In other words, actual legislation in CRE and beyond may become clearer. “The courts would be saying to Congress, ‘You need to do more than just give your lawmaking power over this broad swath of the economy to an agency. You can actually exercise legislative power and tell them what they’re supposed to do,’” added McGinley.

For her part, Rinehart agreed with this as well. She said, “I think the intent is to force Congress to act with more precision and with more thoughtfulness. Whether or not that’s going to be successful remains to be seen.”

For those wondering how Congress will legislate on things they’re not experts on, David McCarthy, Managing Director and Head of Legislative Affairs at CREFC, said, “Not to shock anybody, but Congress does that all the time.”

Touché.

How it could play out

McCarthy gave an example of the regulatory landscape in CRE — specifically bank capital regulations on construction loans — and how the end of Chevron deference could change things:

McCarthy said there was a scenario in which a regulation surrounding high volatility commercial real estate (HVCRE) loans was written so broadly that a lot of banks pulled back from the market, simply because complying with the regulation was either too expensive or unworkable. As a result, borrowers were seeing the impact of it.

In 2018, Congress passed S.2155 (the Economic Growth, Regulatory Relief, and Consumer Protection Act). “That did a whole lot of things, but one of them was basically rewriting the HVCRE regulations via statute,” said McCarthy. “It took the existing regulation, codified that into statute, and basically required the regulators to implement that.” That, McCarthy said, is one example of Congress getting in the weeds with more specificity. He added, “Members of Congress and their staff might have specific interests, but there’s certainly a lot of advocates around that help craft this so it doesn’t exist in a vacuum.” 

A dose of realism

Scott Sinder, partner at Steptoe and outside general counsel for CREFC, has a more realistic outlook. “I don’t believe that Congress is equipped to be any more specific than they have been, just because it’s so hard for them to get anything done, particularly with these tight margins,” said Sinder. No matter the election outcome, he added, “We’re going to continue to see tight margins, which makes it hard to get things over the finish line.”

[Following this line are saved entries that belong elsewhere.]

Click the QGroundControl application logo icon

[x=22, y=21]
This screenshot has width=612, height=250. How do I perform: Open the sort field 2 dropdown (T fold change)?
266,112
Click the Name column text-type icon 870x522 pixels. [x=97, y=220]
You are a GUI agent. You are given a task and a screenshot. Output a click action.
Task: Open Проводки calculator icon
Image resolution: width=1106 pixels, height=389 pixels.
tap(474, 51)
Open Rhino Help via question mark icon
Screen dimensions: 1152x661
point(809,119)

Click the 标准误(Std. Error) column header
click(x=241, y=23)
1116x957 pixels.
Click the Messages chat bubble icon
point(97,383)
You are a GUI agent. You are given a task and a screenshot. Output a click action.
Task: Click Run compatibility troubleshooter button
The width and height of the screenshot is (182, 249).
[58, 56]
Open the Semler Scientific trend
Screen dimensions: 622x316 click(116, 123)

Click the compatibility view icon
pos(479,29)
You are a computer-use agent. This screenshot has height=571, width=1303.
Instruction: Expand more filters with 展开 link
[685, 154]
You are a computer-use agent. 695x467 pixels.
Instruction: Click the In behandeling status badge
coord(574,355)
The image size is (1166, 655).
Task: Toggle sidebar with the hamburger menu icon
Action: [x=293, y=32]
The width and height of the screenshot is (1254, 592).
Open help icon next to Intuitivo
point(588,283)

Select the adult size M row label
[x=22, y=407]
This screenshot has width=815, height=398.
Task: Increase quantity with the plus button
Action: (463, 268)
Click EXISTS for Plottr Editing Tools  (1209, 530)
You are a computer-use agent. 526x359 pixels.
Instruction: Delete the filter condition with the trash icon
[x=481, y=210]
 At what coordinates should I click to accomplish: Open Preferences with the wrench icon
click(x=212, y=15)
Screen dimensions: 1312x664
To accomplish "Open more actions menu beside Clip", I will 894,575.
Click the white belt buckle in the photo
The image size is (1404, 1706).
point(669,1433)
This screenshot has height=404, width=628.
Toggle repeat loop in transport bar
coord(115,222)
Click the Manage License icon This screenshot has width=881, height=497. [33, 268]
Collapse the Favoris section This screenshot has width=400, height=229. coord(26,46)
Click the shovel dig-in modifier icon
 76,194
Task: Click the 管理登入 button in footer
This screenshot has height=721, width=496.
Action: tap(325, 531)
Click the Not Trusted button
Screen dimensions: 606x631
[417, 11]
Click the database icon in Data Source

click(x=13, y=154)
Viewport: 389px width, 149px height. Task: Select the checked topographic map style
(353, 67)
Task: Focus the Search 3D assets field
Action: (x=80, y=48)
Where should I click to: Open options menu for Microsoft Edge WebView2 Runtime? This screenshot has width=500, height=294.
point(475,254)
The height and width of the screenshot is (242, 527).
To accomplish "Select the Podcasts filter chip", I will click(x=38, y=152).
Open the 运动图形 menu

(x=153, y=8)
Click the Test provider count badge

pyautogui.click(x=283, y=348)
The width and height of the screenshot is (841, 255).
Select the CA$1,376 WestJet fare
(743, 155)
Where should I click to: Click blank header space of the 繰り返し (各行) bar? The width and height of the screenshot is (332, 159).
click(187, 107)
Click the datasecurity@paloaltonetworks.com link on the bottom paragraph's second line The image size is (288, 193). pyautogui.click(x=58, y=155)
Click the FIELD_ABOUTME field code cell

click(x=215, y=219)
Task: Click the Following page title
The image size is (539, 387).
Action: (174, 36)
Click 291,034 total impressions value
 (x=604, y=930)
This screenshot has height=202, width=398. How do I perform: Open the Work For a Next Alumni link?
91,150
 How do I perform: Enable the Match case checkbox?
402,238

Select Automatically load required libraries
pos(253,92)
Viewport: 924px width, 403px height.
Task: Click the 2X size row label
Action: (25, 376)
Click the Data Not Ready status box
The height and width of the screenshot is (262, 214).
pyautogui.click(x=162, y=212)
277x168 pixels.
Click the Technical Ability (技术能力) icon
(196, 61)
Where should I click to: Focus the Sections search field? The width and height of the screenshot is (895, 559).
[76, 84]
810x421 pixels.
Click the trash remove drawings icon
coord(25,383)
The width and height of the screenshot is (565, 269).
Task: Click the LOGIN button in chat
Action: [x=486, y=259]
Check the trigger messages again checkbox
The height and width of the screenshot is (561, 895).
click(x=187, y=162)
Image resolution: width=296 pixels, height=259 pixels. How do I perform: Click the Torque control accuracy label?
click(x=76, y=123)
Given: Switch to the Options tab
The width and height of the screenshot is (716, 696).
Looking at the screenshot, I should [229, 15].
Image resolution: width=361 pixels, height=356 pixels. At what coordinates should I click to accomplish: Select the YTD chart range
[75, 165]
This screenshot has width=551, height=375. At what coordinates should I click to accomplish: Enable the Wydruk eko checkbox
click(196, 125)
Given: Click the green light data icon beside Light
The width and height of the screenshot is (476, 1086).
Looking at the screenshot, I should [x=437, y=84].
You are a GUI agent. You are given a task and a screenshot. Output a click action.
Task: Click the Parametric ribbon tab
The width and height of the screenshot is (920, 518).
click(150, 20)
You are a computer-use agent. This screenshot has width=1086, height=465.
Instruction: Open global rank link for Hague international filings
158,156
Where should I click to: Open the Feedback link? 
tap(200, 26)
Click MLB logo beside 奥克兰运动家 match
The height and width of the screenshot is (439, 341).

It remains unclear whether the end of Chevron deference will enable deregulation, but Rinehart said there’s one outlook she’s pretty sure will come to fruition. “I think we’re going to see a lot of informal guidance and less formal rulemaking,” said Rinehart. “Certain agencies, and I think the CFPB is a great example, are just going to up their informal guidance, which is very powerful. Many industries don’t want to be investigated, so they’re just going to weigh the pros and cons and probably make the decision to go ahead and act as that agency is advising them to act.”

In that sense, perhaps not much will change — but the power of agencies has certainly decreased nonetheless.